Five Hukilau Tiki Essentials
Seems like Hawaiian style is bigger than ever these days. Is the tiki life reaching a mass level appeal again? We can't say for sure, but we know everyone needs a Tahitian mind-cation once in awhile.
Wednesday was the kickoff of the Hukilau's 11th year in Fort Lauderdale at the historic Mai Kai, one day more than usual. And as we told you yesterday, this tropical excursion to yesteryear offers many more activities than in the past as well.
For those that have never been to a Hukilau, it's much more than just you watching gals hulaing in grass skirts and sipping stiff libations out of coconuts. It's also about the music and culture of this lost time; it's a vibe, a party, a chance to play dress-up and rub tatted elbows with like-minded folks.
For Hukilau rookies, let us be your Rick Steves on this Polynesian journey. Here are five Hukilau essentials that will help you make the best of this luau. Aloha.
1. You are going to get lei'd at some point or another.
These Hawaiian flower wreathes are presented upon arriving or leaving as a symbol of affection. They are fixtures at any respectable island-themed shindig.
2. That mug with a Polynesian god on it has more rum in it than you think it does.
Beware! Those fruity Hawaiian libations are deceivingly intoxicating.

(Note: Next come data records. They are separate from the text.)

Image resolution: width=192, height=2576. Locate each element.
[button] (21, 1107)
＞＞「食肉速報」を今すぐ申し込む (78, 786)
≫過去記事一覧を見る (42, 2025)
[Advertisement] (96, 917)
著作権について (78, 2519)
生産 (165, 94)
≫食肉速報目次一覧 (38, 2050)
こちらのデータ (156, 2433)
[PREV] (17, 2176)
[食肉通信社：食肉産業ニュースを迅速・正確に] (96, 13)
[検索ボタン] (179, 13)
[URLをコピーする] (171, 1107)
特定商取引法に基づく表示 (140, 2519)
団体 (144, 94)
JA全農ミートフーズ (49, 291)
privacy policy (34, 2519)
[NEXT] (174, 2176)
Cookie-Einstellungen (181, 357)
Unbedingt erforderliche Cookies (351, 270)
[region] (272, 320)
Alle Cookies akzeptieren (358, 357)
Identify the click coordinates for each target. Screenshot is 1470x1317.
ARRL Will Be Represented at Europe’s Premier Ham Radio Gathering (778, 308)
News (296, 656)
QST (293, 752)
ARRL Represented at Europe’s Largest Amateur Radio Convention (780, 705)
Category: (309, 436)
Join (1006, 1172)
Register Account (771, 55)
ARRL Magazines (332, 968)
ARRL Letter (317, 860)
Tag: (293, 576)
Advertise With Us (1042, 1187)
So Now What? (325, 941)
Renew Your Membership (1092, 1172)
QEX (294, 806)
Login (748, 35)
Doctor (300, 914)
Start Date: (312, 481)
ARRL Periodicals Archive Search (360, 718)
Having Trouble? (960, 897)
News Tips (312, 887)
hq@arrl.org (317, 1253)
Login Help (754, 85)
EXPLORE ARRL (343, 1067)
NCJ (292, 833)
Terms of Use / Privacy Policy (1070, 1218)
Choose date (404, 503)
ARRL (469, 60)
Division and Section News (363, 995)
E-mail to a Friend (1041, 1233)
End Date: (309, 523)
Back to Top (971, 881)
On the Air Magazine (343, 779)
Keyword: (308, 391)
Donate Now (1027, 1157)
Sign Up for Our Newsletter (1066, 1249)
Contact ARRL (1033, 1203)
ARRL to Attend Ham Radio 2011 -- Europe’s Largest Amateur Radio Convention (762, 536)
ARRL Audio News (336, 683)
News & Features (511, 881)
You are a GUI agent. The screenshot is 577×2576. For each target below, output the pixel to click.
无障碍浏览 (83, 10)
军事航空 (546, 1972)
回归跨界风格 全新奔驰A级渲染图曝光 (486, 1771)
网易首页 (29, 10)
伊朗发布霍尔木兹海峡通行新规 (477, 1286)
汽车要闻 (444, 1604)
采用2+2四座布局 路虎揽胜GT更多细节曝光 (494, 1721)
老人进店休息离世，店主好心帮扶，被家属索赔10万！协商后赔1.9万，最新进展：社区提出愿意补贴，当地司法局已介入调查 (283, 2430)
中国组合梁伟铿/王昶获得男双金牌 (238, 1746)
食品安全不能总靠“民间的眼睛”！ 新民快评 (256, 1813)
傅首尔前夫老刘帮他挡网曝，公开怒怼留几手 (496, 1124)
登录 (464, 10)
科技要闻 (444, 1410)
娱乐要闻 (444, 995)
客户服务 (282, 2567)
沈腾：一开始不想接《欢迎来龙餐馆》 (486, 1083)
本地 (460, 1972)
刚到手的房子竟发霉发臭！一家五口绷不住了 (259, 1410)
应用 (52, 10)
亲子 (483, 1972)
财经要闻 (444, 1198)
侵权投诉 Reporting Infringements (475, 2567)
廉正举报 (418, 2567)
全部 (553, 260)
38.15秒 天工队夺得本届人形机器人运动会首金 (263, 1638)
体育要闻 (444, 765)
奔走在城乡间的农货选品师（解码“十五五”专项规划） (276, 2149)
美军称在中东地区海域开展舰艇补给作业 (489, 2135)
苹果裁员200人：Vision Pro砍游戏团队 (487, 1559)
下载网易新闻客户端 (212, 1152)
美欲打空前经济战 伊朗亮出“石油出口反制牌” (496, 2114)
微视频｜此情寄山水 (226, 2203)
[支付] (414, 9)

Sip slowly and with caution.
3. You'll actually look cool (for once) in that loud, hibiscus-covered, parrot-patterned Hawaiian shirt.
Everyone at the Hukilau gets into the aloha spirit, so no need to feel embarrassed that you spent all that money on a Tommy Bahama shirt you only wore once. Now may be the only time you can wear it with pride outside of a fishing trip with coworkers.
4. Gawking at ladies in short skirts made of palm fronds is acceptable.
They are part of the show, after all. Where else are you supposed to look?
5. Slide guitars, ukuleles, mandolins, and falsettos at every turn.
Nothing but the sounds of the Pacific and some Rockabilly swing will accompany this fruity weekend.
Hele mei hoohiwahiwa, friends! (That's Hawaiian for come celebrate with us. You're welcome!)